_What to work on:_ These records contain pictures, which must be left out; copy exactly the lines from the one with "You are a computer-use agent." up to and including the one with "Open Google Lens camera search icon".

** Source data follows **

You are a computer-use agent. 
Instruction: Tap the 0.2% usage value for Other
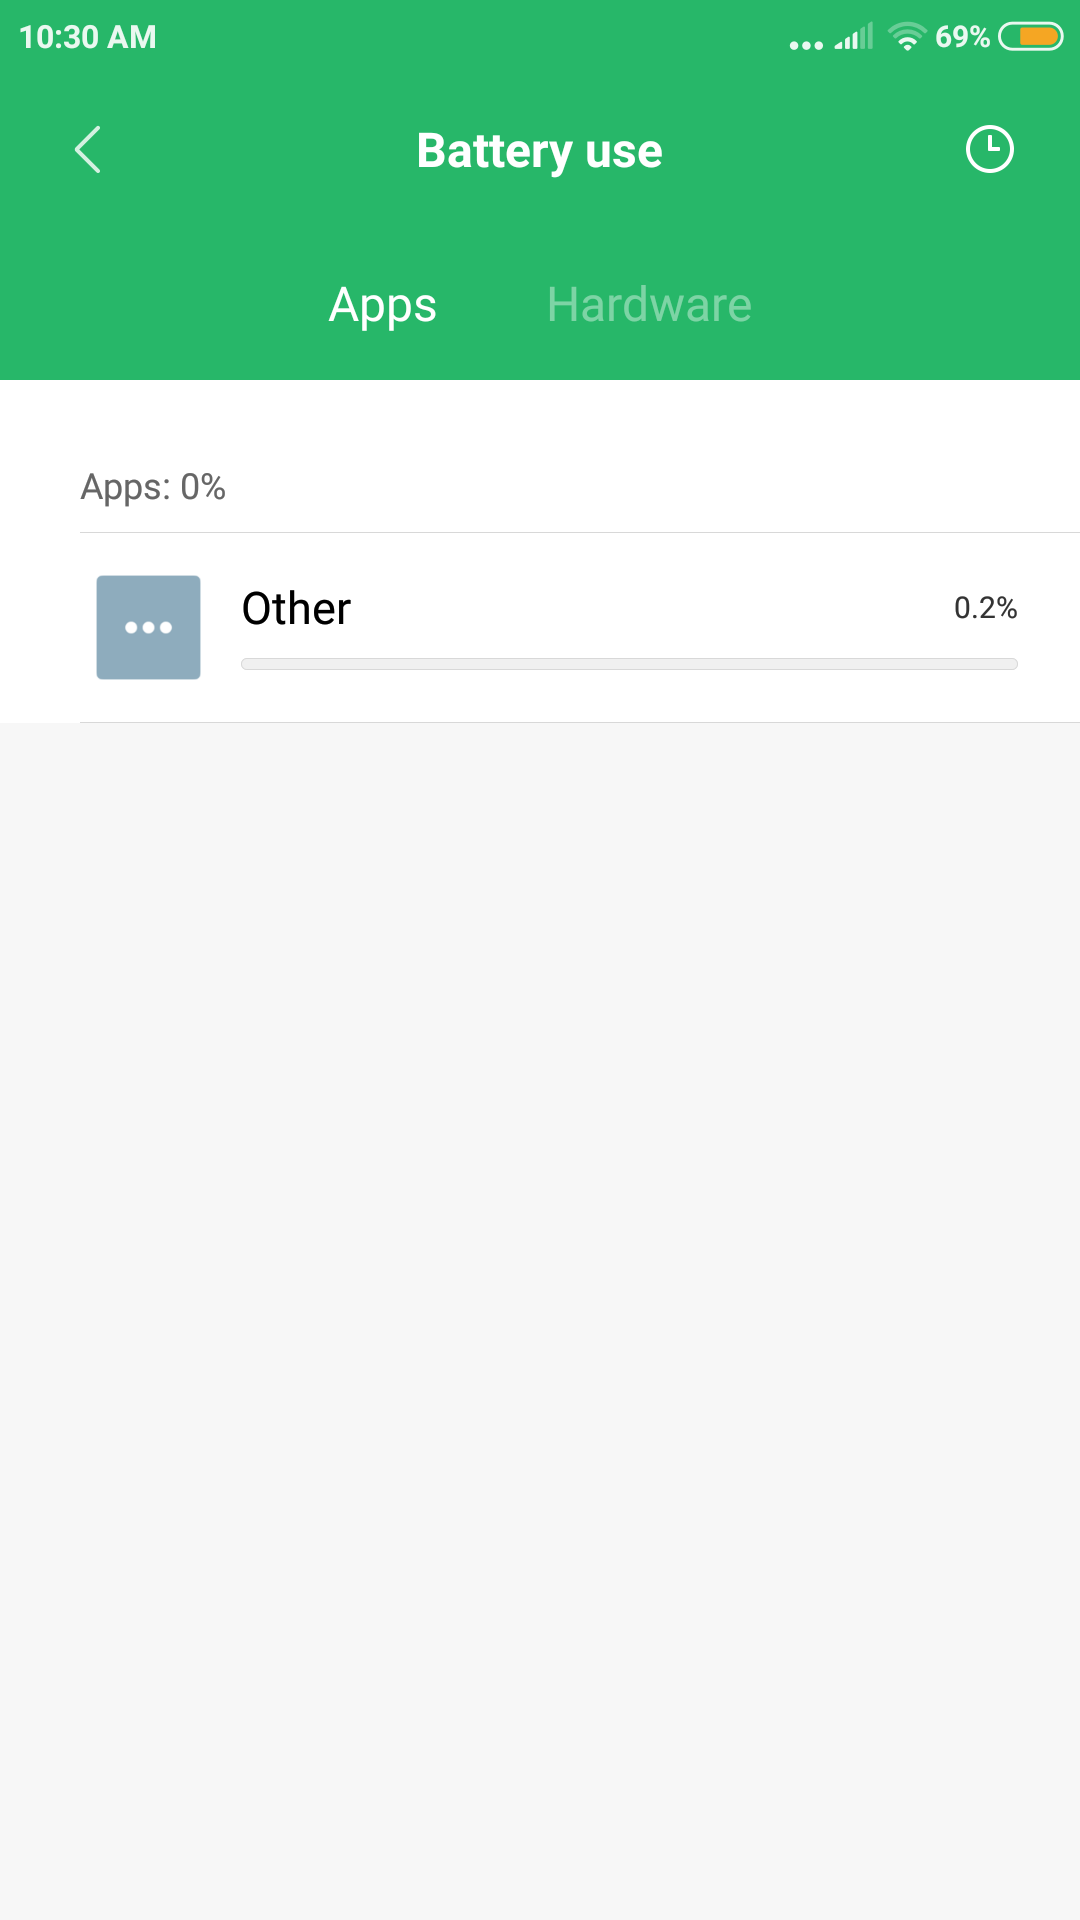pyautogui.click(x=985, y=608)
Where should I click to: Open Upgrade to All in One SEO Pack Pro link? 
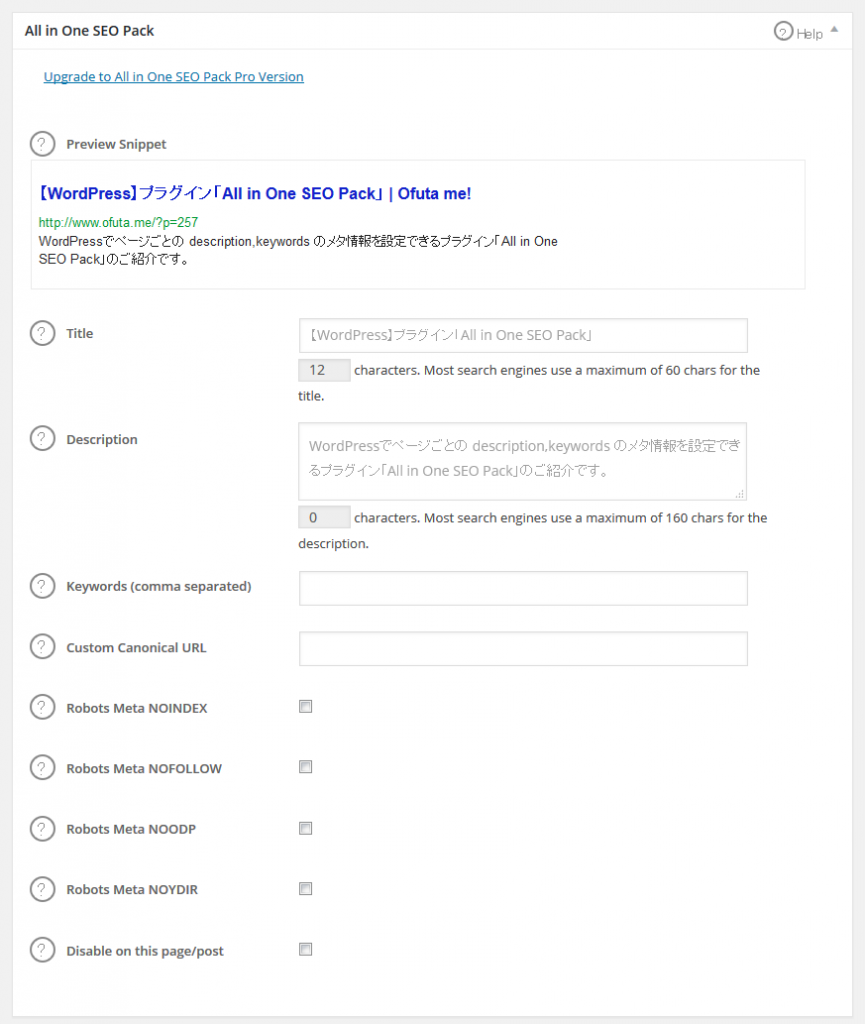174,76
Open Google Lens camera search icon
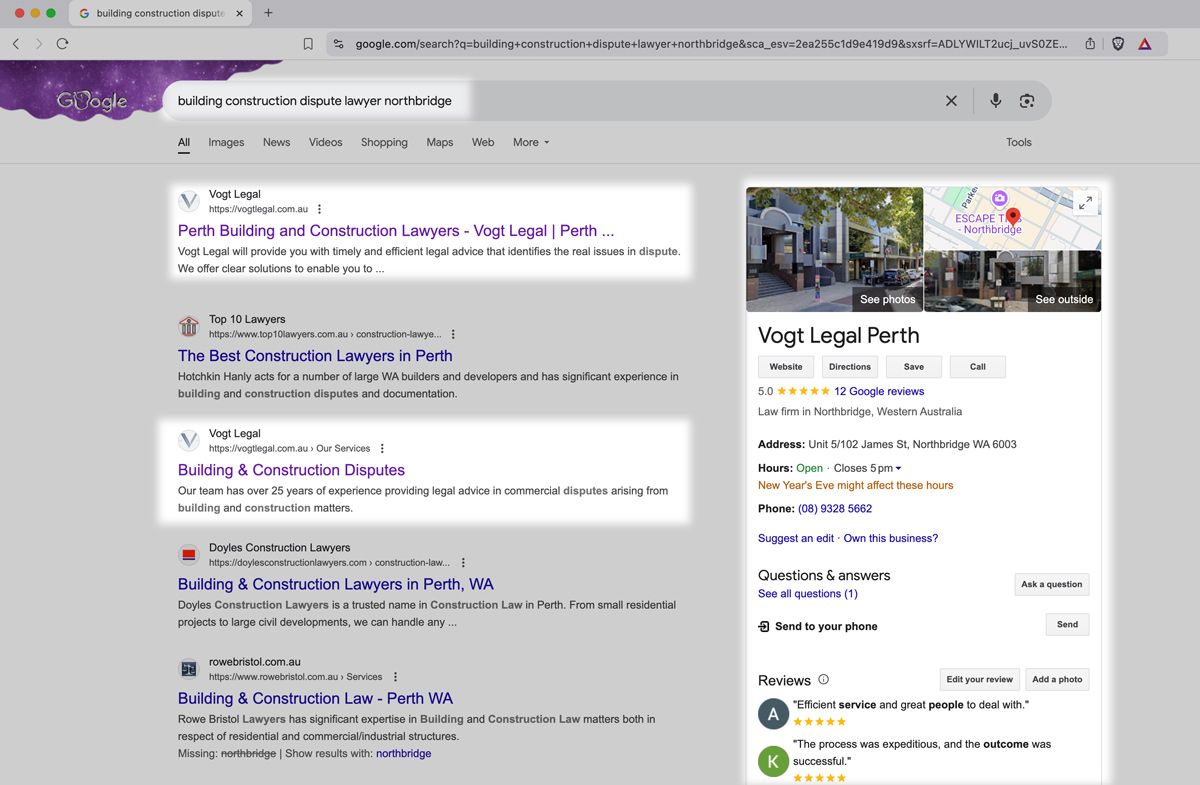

** End of Source data **
** Source data follows **

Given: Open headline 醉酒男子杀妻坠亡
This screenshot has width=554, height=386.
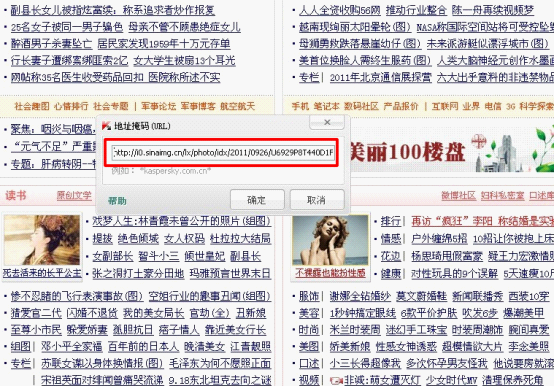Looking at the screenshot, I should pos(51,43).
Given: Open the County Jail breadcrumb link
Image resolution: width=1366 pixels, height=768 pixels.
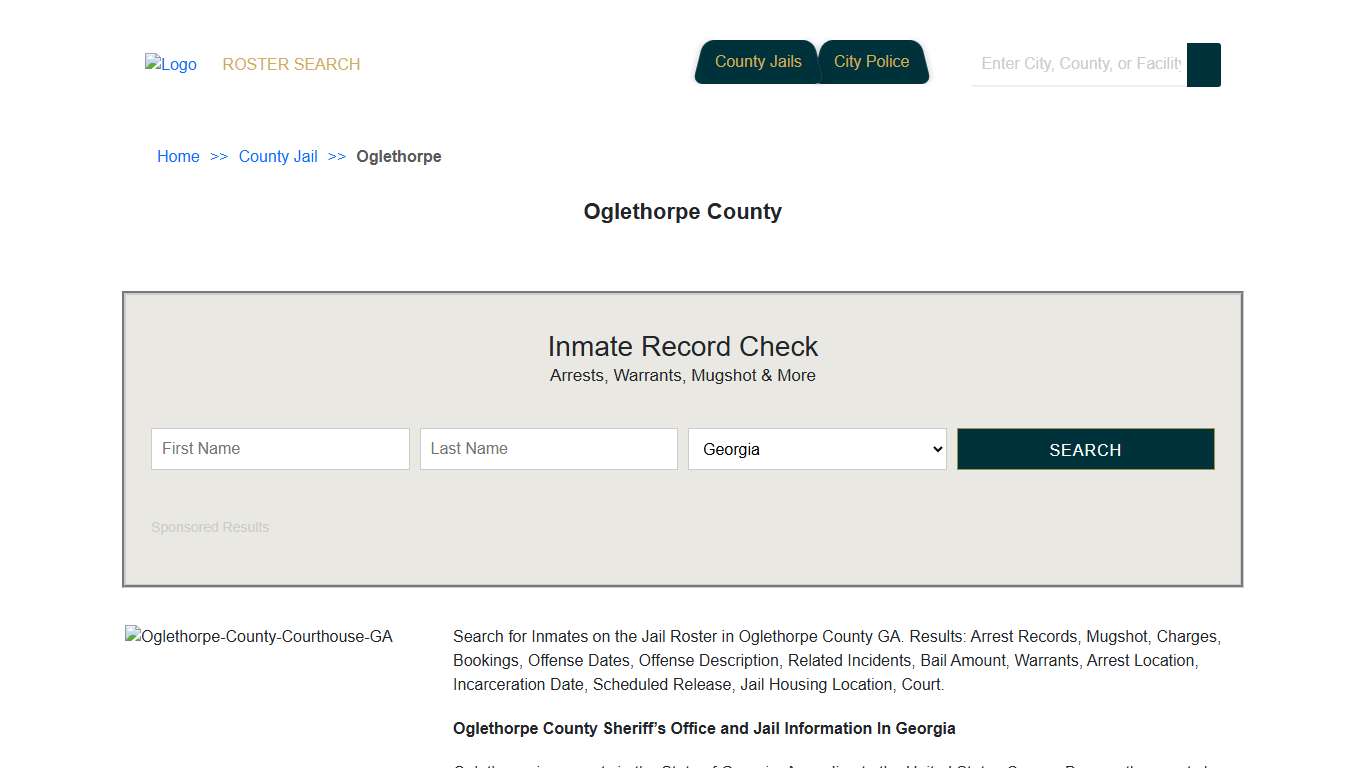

** End of Source data **
** Source data follows **

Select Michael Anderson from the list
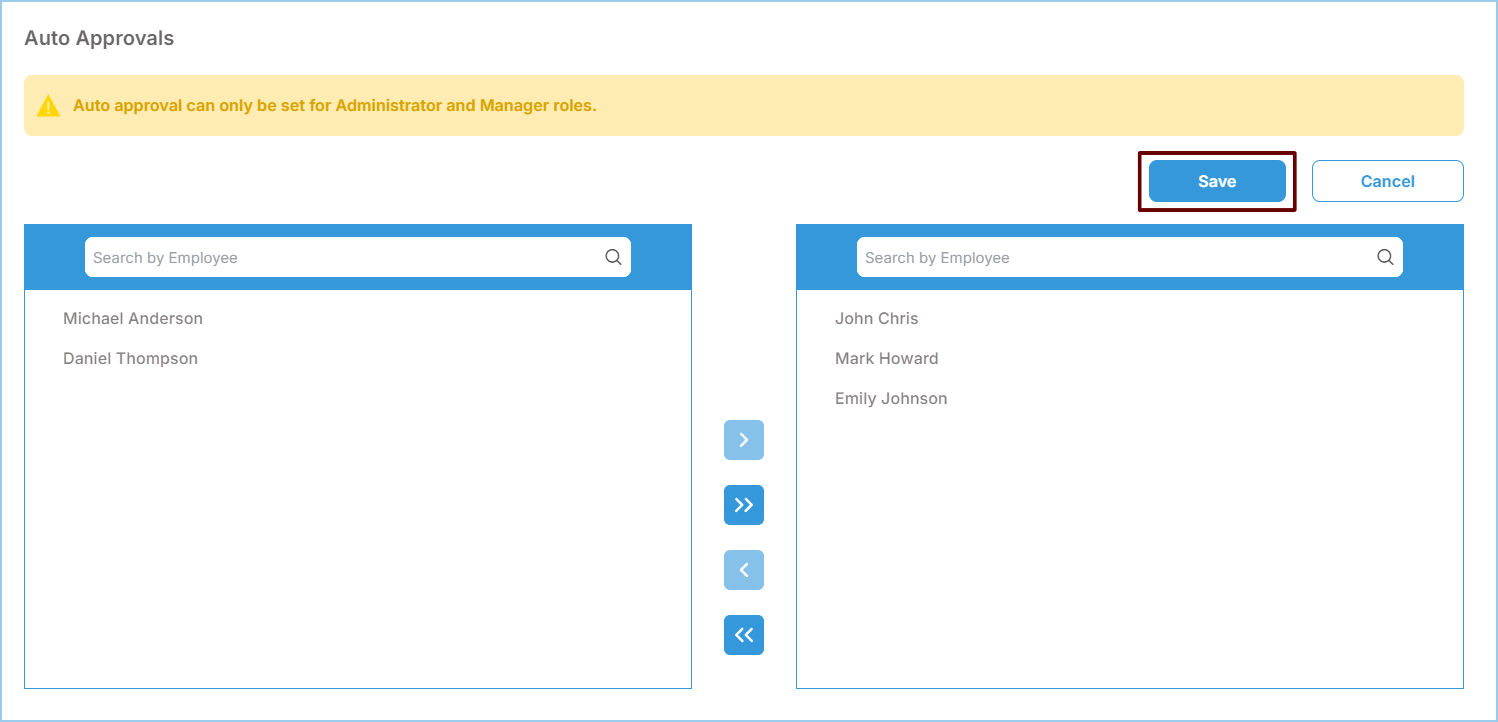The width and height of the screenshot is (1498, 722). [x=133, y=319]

** End of Source data **

_Solved problem:_
You are a computer-use agent. 
Instruction: Tap the 0.2% usage value for Other
pyautogui.click(x=985, y=608)
Where should I click to: Open Upgrade to All in One SEO Pack Pro link? 
174,76
Open Google Lens camera search icon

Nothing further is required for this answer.